[Pixel coordinate grounding data]
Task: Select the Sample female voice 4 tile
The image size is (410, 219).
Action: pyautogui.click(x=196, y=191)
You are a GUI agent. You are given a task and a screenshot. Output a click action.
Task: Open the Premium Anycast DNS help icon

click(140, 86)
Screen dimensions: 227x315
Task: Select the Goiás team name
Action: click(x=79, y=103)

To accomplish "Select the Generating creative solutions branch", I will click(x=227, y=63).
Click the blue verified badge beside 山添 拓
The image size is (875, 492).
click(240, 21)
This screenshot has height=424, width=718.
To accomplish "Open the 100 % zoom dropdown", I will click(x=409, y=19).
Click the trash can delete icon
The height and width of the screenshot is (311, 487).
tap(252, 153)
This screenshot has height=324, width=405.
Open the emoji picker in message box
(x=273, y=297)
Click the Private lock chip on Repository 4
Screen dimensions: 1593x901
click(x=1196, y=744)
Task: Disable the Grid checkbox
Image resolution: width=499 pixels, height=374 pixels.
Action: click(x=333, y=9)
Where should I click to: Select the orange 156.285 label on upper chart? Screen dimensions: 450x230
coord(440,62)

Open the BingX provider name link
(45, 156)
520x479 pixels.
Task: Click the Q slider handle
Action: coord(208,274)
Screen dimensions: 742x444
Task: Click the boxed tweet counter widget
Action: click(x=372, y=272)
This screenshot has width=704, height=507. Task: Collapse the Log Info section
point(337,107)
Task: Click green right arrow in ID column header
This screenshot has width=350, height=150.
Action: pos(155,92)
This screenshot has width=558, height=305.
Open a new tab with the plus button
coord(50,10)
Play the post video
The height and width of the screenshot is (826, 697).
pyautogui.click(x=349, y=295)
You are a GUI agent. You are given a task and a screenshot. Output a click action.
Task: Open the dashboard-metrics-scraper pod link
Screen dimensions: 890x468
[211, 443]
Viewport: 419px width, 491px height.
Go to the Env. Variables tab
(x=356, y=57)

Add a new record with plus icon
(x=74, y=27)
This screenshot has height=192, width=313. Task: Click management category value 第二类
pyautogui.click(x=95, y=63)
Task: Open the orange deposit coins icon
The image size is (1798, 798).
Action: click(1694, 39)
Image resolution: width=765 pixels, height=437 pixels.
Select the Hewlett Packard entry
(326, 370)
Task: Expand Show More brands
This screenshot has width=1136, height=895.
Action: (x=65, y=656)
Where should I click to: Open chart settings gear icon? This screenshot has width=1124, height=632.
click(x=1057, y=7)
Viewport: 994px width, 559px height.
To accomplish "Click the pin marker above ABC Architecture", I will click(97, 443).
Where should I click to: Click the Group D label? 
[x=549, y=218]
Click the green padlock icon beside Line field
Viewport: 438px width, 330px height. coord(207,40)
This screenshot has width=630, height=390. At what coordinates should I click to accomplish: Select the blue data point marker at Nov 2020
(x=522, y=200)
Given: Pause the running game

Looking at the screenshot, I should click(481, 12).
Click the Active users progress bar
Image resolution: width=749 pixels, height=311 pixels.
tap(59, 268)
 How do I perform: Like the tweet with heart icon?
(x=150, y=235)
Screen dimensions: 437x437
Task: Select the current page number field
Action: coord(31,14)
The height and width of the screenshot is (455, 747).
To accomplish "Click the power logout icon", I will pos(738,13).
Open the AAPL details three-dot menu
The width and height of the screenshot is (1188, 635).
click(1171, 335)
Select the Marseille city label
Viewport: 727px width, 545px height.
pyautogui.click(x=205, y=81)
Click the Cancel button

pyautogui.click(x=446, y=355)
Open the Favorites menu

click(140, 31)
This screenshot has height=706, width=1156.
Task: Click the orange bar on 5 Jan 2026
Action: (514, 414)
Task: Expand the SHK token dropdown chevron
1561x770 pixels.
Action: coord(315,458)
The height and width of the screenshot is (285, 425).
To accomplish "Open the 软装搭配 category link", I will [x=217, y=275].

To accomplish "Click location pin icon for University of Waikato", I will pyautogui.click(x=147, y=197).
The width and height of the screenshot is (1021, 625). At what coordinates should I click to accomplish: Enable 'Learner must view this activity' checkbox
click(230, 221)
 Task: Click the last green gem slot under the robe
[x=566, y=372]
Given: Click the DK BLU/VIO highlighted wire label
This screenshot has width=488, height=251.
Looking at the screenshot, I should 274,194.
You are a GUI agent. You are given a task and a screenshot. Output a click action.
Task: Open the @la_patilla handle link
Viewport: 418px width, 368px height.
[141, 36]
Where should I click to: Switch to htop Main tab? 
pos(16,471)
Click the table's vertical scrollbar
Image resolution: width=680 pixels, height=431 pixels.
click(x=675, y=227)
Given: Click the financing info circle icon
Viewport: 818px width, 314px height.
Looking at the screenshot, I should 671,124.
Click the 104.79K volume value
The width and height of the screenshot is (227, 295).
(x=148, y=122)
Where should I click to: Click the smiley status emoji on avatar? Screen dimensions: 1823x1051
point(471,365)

» TASK REQUIREMENTS
Print each record again. Nothing may be left out.

» RESULT OF THE TASK
Task: Select the Sample female voice 4 tile
The image size is (410, 219).
Action: pyautogui.click(x=196, y=191)
You are a GUI agent. You are given a task and a screenshot. Output a click action.
Task: Open the Premium Anycast DNS help icon

click(140, 86)
Screen dimensions: 227x315
Task: Select the Goiás team name
Action: click(x=79, y=103)

To accomplish "Select the Generating creative solutions branch", I will click(x=227, y=63).
Click the blue verified badge beside 山添 拓
The image size is (875, 492).
click(240, 21)
This screenshot has height=424, width=718.
To accomplish "Open the 100 % zoom dropdown", I will click(x=409, y=19).
Click the trash can delete icon
The height and width of the screenshot is (311, 487).
tap(252, 153)
This screenshot has height=324, width=405.
Open the emoji picker in message box
(x=273, y=297)
Click the Private lock chip on Repository 4
Screen dimensions: 1593x901
click(x=1196, y=744)
Task: Disable the Grid checkbox
Image resolution: width=499 pixels, height=374 pixels.
Action: click(x=333, y=9)
Where should I click to: Select the orange 156.285 label on upper chart? Screen dimensions: 450x230
coord(440,62)

Open the BingX provider name link
(45, 156)
520x479 pixels.
Task: Click the Q slider handle
Action: coord(208,274)
Screen dimensions: 742x444
Task: Click the boxed tweet counter widget
Action: click(x=372, y=272)
This screenshot has width=704, height=507. Task: Collapse the Log Info section
point(337,107)
Task: Click green right arrow in ID column header
This screenshot has width=350, height=150.
Action: pos(155,92)
This screenshot has width=558, height=305.
Open a new tab with the plus button
coord(50,10)
Play the post video
The height and width of the screenshot is (826, 697).
pyautogui.click(x=349, y=295)
You are a GUI agent. You are given a task and a screenshot. Output a click action.
Task: Open the dashboard-metrics-scraper pod link
Screen dimensions: 890x468
[211, 443]
Viewport: 419px width, 491px height.
Go to the Env. Variables tab
(x=356, y=57)

Add a new record with plus icon
(x=74, y=27)
This screenshot has height=192, width=313. Task: Click management category value 第二类
pyautogui.click(x=95, y=63)
Task: Open the orange deposit coins icon
The image size is (1798, 798).
Action: click(1694, 39)
Image resolution: width=765 pixels, height=437 pixels.
Select the Hewlett Packard entry
(326, 370)
Task: Expand Show More brands
This screenshot has width=1136, height=895.
Action: (x=65, y=656)
Where should I click to: Open chart settings gear icon? This screenshot has width=1124, height=632.
click(x=1057, y=7)
Viewport: 994px width, 559px height.
To accomplish "Click the pin marker above ABC Architecture", I will click(97, 443).
Where should I click to: Click the Group D label? 
[x=549, y=218]
Click the green padlock icon beside Line field
Viewport: 438px width, 330px height. coord(207,40)
This screenshot has width=630, height=390. At what coordinates should I click to accomplish: Select the blue data point marker at Nov 2020
(x=522, y=200)
Given: Pause the running game

Looking at the screenshot, I should click(481, 12).
Click the Active users progress bar
Image resolution: width=749 pixels, height=311 pixels.
tap(59, 268)
 How do I perform: Like the tweet with heart icon?
(x=150, y=235)
Screen dimensions: 437x437
Task: Select the current page number field
Action: coord(31,14)
The height and width of the screenshot is (455, 747).
To accomplish "Click the power logout icon", I will pos(738,13).
Open the AAPL details three-dot menu
The width and height of the screenshot is (1188, 635).
click(1171, 335)
Select the Marseille city label
Viewport: 727px width, 545px height.
pyautogui.click(x=205, y=81)
Click the Cancel button

pyautogui.click(x=446, y=355)
Open the Favorites menu

click(140, 31)
This screenshot has height=706, width=1156.
Task: Click the orange bar on 5 Jan 2026
Action: (514, 414)
Task: Expand the SHK token dropdown chevron
1561x770 pixels.
Action: coord(315,458)
The height and width of the screenshot is (285, 425).
To accomplish "Open the 软装搭配 category link", I will [x=217, y=275].

To accomplish "Click location pin icon for University of Waikato", I will pyautogui.click(x=147, y=197).
The width and height of the screenshot is (1021, 625). At what coordinates should I click to accomplish: Enable 'Learner must view this activity' checkbox
click(230, 221)
 Task: Click the last green gem slot under the robe
[x=566, y=372]
Given: Click the DK BLU/VIO highlighted wire label
This screenshot has width=488, height=251.
Looking at the screenshot, I should 274,194.
You are a GUI agent. You are given a task and a screenshot. Output a click action.
Task: Open the @la_patilla handle link
Viewport: 418px width, 368px height.
[141, 36]
Where should I click to: Switch to htop Main tab? 
pos(16,471)
Click the table's vertical scrollbar
Image resolution: width=680 pixels, height=431 pixels.
click(x=675, y=227)
Given: Click the financing info circle icon
Viewport: 818px width, 314px height.
Looking at the screenshot, I should 671,124.
Click the 104.79K volume value
The width and height of the screenshot is (227, 295).
(x=148, y=122)
Where should I click to: Click the smiley status emoji on avatar? Screen dimensions: 1823x1051
point(471,365)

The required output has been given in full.